List = new ArrayList <> (); list. add (root. val); result. add (list); nodeQueue. offer (root);} while (! NodeQueue. isEmpty () {int size = nodeQueue. size (); List
      
        TempResult = new ArrayList <> (); // It is used to temporarily store the traversal result Stack of each layer of nodes.
       
         Stack = new Stack <> (); // used to aid in the reverse order of the queue if (isLeftToRight) {// send all the nodes in the queue to the stack first and then to the queue so that the order is exactly the opposite to that of the original for (int I = 0; I
        
          0) // from left to right {size --; TreeNode tempNode = nodeQueue. poll (); if (tempNode. left! = Null) {nodeQueue. offer (tempNode. left); tempResult. add (tempNode. left. val);} if (tempNode. right! = Null) {nodeQueue. offer (tempNode. right); tempResult. add (tempNode. right. val) ;}} if (! TempResult. isEmpty () result. add (tempResult); // indicates that the layer has been traversed.
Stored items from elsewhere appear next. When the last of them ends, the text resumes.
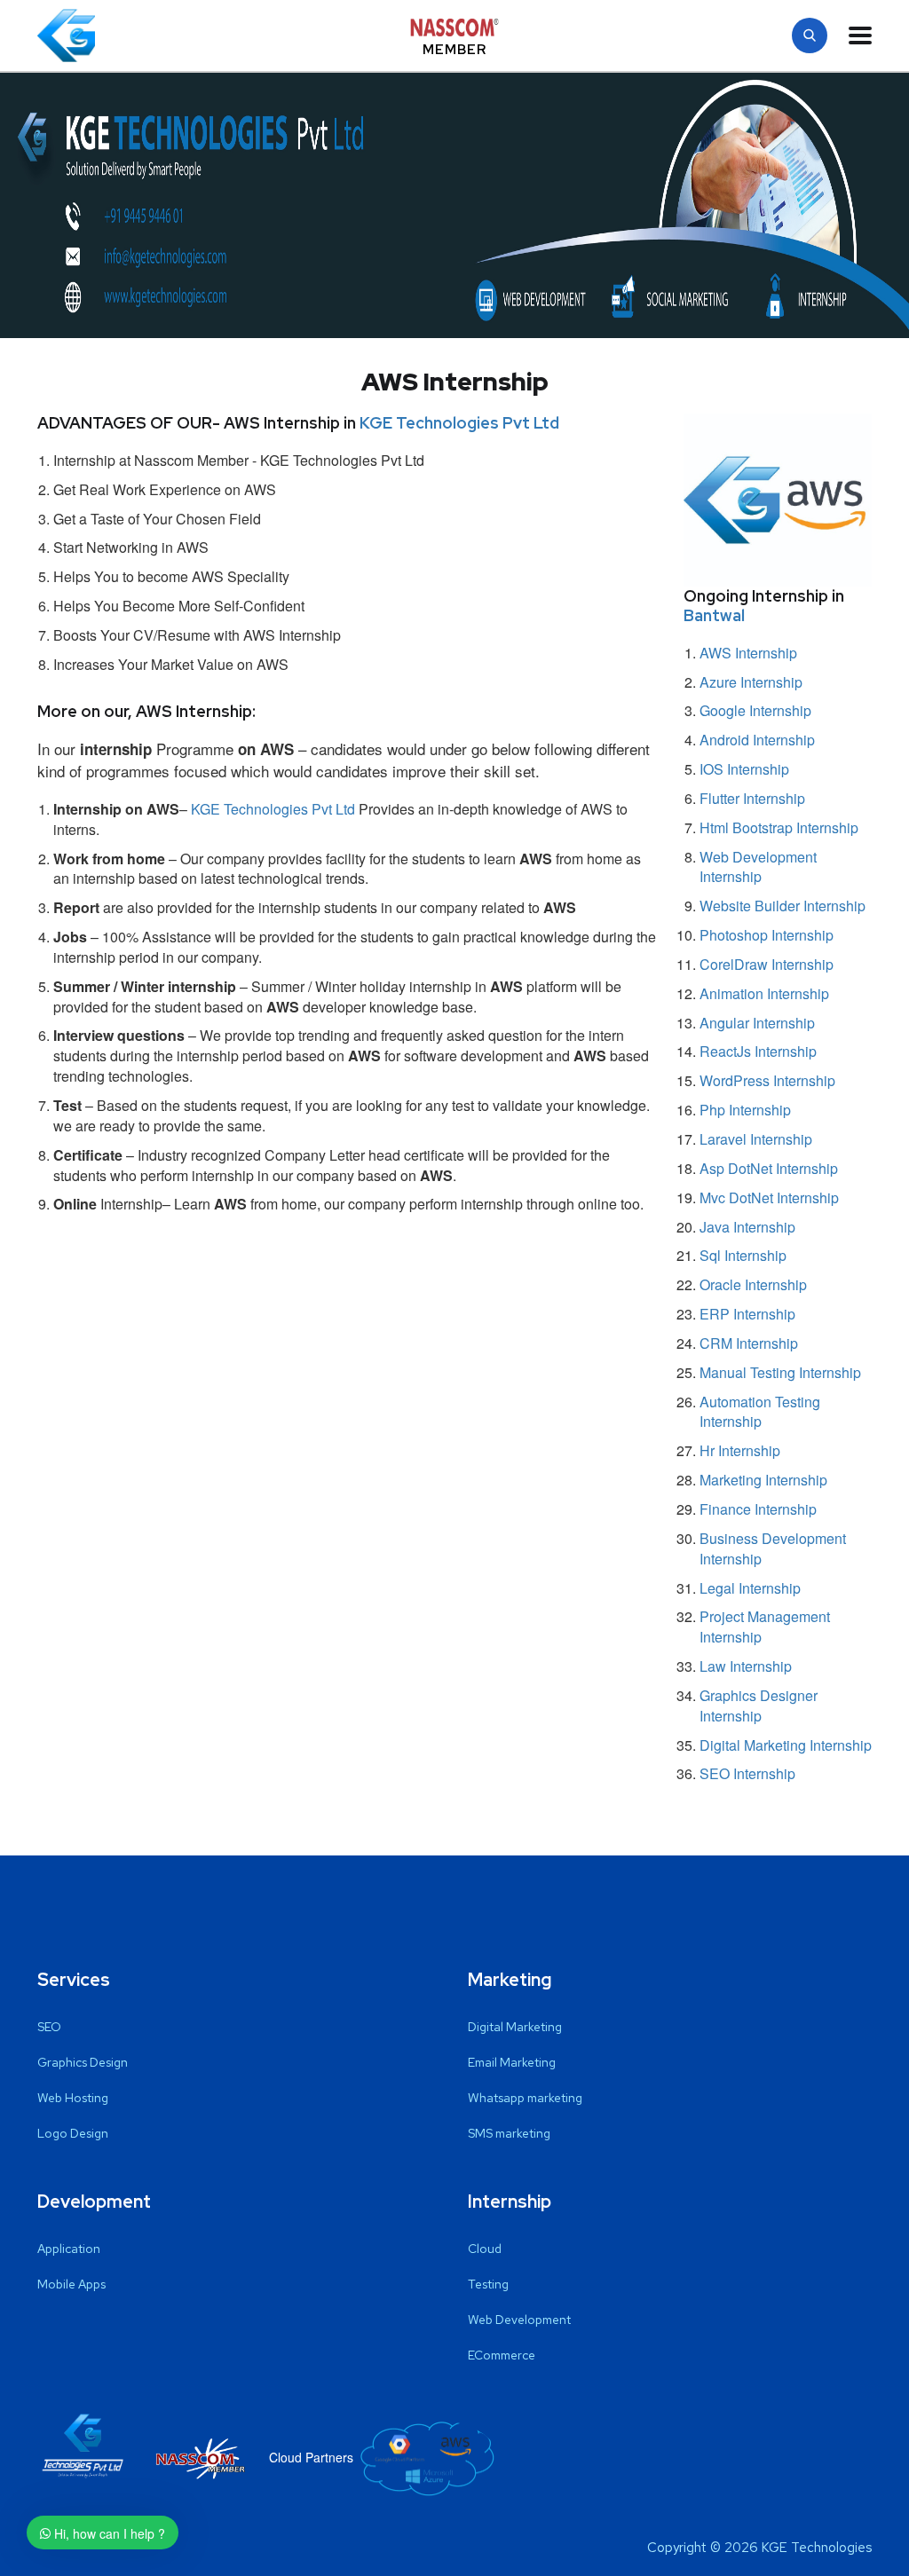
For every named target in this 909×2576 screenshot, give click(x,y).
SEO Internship (747, 1773)
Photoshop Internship (767, 935)
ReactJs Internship (758, 1051)
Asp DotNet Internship (769, 1168)
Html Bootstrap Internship (779, 827)
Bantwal (714, 615)
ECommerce (501, 2355)
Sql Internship (743, 1255)
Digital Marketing (515, 2027)
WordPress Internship (767, 1080)
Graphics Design (82, 2062)
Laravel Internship (756, 1139)
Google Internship (755, 710)
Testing (488, 2284)
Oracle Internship (753, 1284)
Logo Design (72, 2133)
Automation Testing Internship (760, 1411)
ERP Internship (747, 1314)
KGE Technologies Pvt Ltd (459, 423)
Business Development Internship (773, 1548)
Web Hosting (72, 2098)
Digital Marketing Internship (786, 1745)
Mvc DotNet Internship (769, 1197)
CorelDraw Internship (767, 964)
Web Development (519, 2320)
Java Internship (747, 1227)
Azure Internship (751, 682)
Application (68, 2249)
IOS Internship (744, 769)
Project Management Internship (765, 1626)
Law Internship (746, 1666)
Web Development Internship (758, 867)
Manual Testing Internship (780, 1372)
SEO (49, 2027)
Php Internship (745, 1109)
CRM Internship (749, 1343)
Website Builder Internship (783, 905)
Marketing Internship (763, 1479)
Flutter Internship (752, 798)
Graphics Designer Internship (759, 1705)
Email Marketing (512, 2062)
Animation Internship (764, 993)
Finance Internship (758, 1509)
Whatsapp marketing (525, 2098)
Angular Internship (757, 1022)
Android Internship (757, 739)
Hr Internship (740, 1450)
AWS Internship (748, 652)
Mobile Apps (71, 2284)
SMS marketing (509, 2133)
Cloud (485, 2249)
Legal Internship (750, 1588)
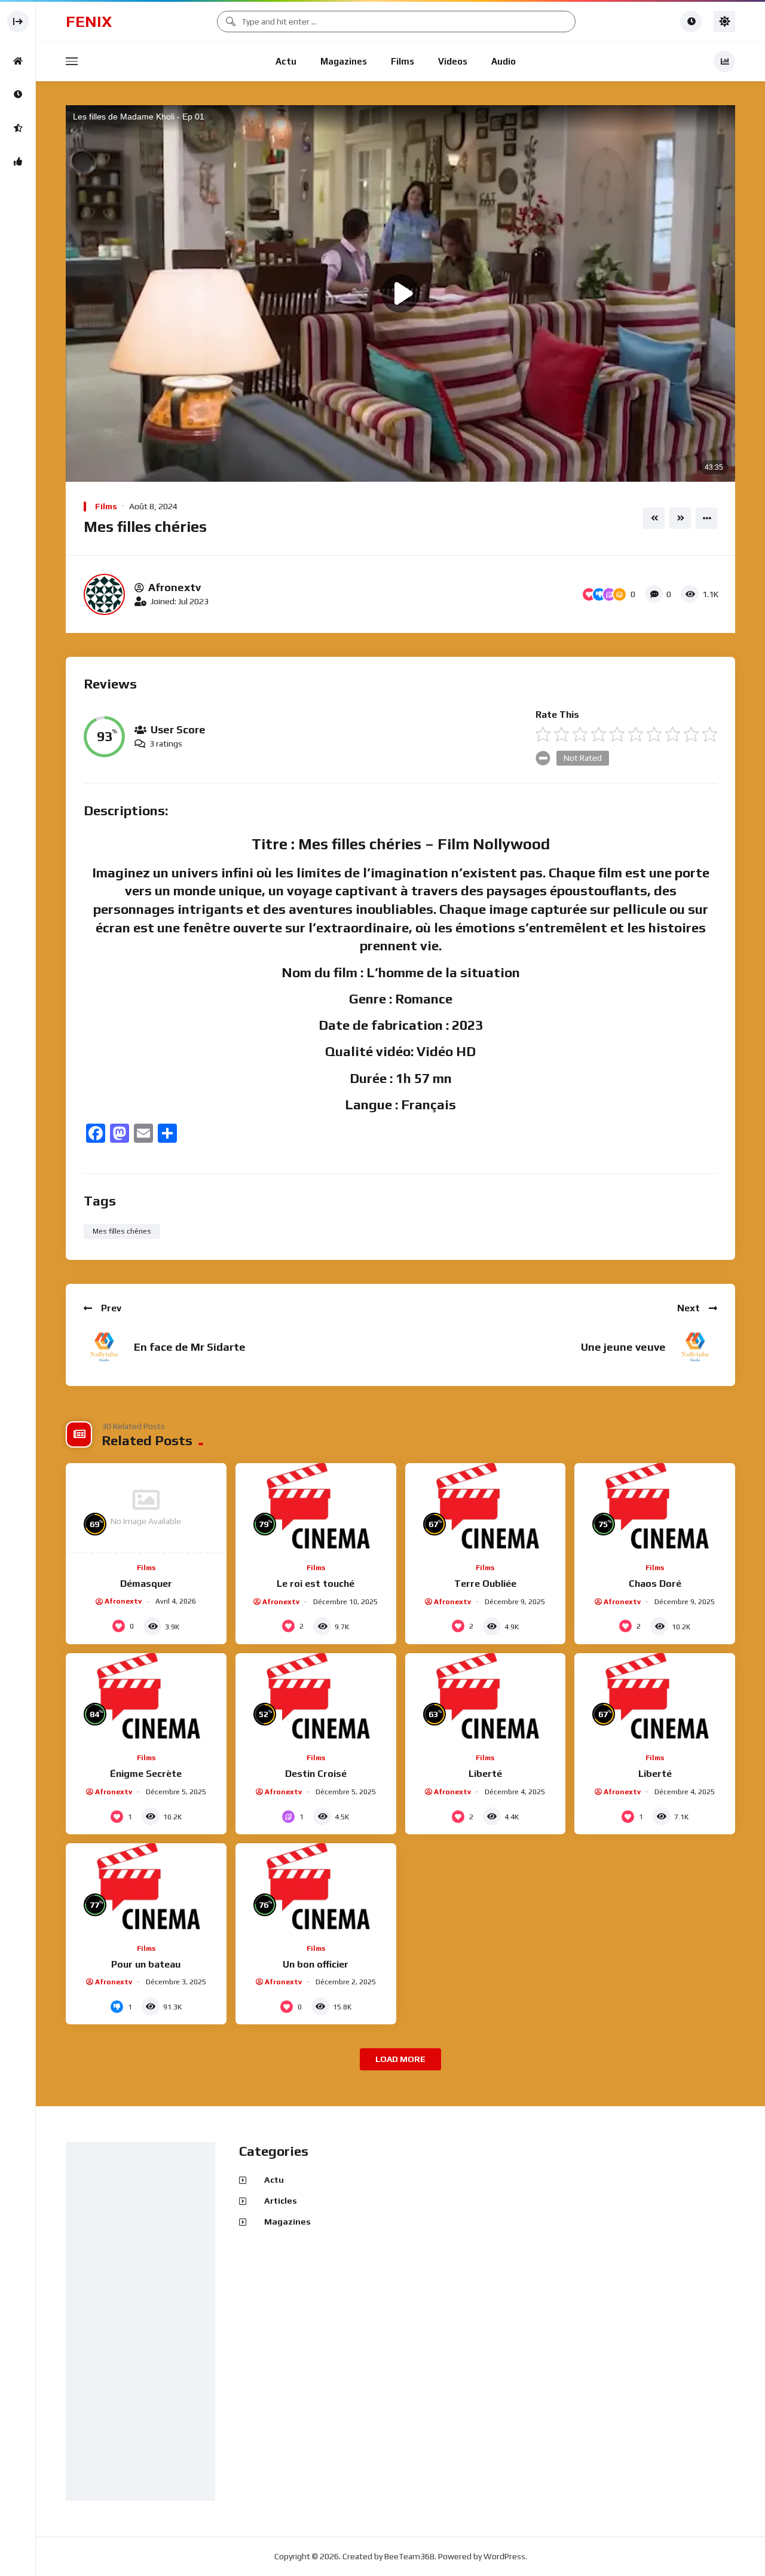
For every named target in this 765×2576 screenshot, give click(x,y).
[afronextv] (104, 594)
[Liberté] (485, 1698)
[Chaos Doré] (654, 1508)
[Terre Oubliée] (485, 1508)
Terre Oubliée (485, 1583)
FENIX (89, 21)
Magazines (343, 61)
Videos (452, 61)
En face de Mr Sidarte (190, 1347)
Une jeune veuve (623, 1347)
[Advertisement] (143, 2322)
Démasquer (146, 1583)
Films (402, 61)
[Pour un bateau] (146, 1888)
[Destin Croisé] (315, 1698)
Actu (286, 61)
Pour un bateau (145, 1964)
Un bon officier (315, 1964)
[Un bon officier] (315, 1888)
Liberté (485, 1773)
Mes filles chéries (122, 1231)
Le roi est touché (315, 1583)
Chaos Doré (655, 1583)
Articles (280, 2200)
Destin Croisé (316, 1773)
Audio (503, 61)
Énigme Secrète (146, 1773)
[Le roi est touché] (315, 1508)
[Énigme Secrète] (146, 1698)
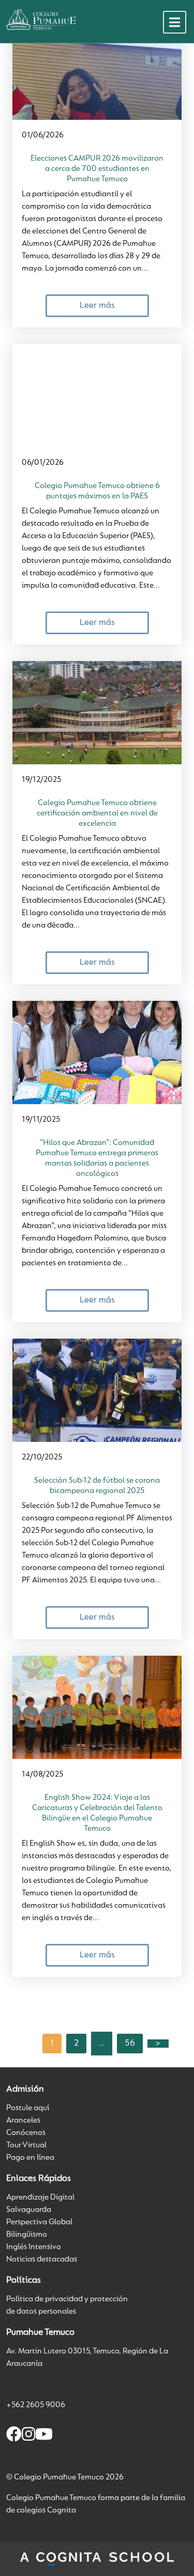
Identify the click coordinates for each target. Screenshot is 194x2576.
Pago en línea (30, 2158)
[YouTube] (44, 2436)
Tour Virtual (26, 2145)
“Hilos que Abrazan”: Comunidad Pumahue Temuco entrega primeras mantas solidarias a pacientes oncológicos (97, 1158)
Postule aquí (27, 2108)
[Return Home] (41, 19)
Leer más (97, 305)
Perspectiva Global (39, 2222)
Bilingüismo (26, 2235)
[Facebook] (14, 2436)
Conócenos (26, 2133)
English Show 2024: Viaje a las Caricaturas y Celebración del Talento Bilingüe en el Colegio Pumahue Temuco (97, 1813)
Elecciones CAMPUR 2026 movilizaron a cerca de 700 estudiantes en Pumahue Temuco (97, 168)
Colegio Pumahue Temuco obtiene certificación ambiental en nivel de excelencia (97, 813)
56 (130, 2043)
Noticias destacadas (41, 2259)
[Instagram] (28, 2436)
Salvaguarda (28, 2210)
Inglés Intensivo (33, 2247)
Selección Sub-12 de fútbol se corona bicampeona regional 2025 (97, 1486)
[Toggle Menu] (175, 22)
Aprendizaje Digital (40, 2197)
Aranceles (23, 2120)
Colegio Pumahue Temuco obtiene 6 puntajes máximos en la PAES (97, 491)
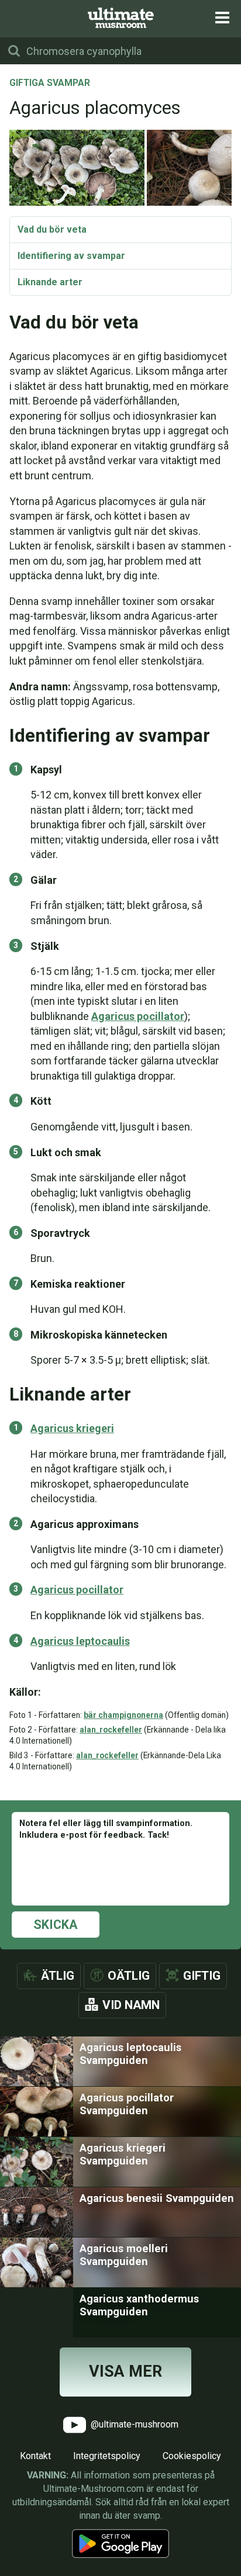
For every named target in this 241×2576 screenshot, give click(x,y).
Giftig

At this time, the reset Direction Flag isLeftToRight = false ;} else {// put all the nodes in the queue into the stack first and then the stack into the queue so that the order is just the opposite (int I = 0; I
         
           0) // from right to left {size --; TreeNode tempNode = nodeQueue. poll (); if (tempNode. right! = Null) {nodeQueue. offer (tempNode. right); tempResult. add (tempNode. right. val);} if (tempNode. left! = Null) {nodeQueue. offer (tempNode. left); tempResult. add (tempNode. left. val) ;}} if (! TempResult. isEmpty () result. add (tempResult); // loop exit indicates that the layer has been traversed. At this time, the reset Direction Flag isLeftToRight = true;} return result ;}
         
        
       
      
     
    
   
  
 

Looking at other people's answers, there is no need to store the reverse order in the queue as long as the ArrayList storing each layer of output results is saved in reverse order. The following is the code of this idea:

 

 

Public static List
 
  
> ZigzagLevelOrder2 (TreeNode root) {List
  
   
> Result = new ArrayList
   
    
> (); // Stores the final result Queue
    
     
NodeQueue = new shard list <> (); // storage node int flag = 1; // when the flag is an odd number, it is left to right to left; if (root = null) return result; else {nodeQueue. add (root);} while (! NodeQueue. isEmpty () {int count = nodeQueue. size (); List
     
      
TempResult = new ArrayList <> (); while (count> 0) {TreeNode tempNode = nodeQueue. poll (); count --; if (flag % 2! = 0) // from left to right {tempResult. add (tempNode. val);} else {// tempResult. add (0, tempNode. val);} if (tempNode. left! = Null) nodeQueue. add (tempNode. left); if (tempNode. right! = Null) nodeQueue. add (tempNode. right);} if (! TempResult. isEmpty () result. add (tempResult); flag ++;} return result ;}}
     
    
   
  
 

Looking at the code length, we can see how complicated I was before.